:: Extracted data ::

::::::

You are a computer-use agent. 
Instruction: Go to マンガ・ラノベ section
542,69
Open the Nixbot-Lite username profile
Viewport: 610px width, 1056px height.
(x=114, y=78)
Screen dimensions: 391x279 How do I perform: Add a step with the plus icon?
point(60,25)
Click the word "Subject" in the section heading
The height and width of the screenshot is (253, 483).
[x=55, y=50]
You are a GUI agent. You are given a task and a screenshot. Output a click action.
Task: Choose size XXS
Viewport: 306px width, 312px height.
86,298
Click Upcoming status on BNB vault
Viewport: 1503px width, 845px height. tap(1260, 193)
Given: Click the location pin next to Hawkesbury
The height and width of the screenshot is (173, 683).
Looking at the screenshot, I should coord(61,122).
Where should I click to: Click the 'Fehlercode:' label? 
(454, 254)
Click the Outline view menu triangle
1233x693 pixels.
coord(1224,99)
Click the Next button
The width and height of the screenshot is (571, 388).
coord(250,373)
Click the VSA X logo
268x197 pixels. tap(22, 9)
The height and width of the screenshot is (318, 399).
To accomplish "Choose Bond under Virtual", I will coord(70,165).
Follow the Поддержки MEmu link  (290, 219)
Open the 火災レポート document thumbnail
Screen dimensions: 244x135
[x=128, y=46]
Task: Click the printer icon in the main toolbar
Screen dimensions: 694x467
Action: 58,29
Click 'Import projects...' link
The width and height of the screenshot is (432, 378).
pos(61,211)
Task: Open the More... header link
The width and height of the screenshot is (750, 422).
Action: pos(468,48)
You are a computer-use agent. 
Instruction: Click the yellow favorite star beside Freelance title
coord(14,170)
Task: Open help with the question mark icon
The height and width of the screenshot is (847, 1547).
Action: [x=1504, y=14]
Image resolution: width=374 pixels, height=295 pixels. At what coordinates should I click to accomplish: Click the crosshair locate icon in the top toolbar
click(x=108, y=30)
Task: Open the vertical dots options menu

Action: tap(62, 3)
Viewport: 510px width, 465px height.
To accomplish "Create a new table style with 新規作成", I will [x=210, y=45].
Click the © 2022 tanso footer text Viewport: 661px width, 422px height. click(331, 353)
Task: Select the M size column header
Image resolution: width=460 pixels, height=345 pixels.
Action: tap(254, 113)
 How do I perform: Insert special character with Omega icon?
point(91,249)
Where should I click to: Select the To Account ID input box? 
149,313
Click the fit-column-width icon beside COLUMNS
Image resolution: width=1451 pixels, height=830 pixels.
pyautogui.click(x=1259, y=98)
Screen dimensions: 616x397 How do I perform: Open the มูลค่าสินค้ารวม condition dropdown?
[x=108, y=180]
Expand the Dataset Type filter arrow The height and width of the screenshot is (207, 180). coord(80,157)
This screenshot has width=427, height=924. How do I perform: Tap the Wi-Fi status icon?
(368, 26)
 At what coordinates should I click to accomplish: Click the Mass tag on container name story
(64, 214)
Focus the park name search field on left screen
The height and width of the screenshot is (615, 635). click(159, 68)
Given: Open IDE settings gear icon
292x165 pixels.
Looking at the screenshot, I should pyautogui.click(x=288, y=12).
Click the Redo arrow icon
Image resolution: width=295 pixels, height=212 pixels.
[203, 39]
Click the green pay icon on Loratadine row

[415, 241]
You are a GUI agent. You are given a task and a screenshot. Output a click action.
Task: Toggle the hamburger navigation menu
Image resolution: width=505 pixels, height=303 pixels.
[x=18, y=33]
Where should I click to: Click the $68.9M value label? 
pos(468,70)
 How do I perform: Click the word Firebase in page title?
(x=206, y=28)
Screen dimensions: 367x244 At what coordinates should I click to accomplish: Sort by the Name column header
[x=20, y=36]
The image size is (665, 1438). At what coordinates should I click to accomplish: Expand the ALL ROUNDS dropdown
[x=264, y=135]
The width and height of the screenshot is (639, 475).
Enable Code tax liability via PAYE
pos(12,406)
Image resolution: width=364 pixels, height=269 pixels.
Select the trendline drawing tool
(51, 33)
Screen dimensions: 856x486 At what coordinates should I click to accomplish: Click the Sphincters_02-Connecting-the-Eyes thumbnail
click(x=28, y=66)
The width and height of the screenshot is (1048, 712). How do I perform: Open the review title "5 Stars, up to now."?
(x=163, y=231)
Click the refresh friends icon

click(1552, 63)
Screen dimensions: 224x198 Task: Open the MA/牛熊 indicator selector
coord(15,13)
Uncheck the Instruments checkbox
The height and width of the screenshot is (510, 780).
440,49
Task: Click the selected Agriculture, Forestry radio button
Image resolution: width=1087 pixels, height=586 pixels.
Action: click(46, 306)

::::::

:: Directions for this task ::
How many of the lines above contain the string "size"? Case matters, so give only the number.

:: Exercise solution ::
3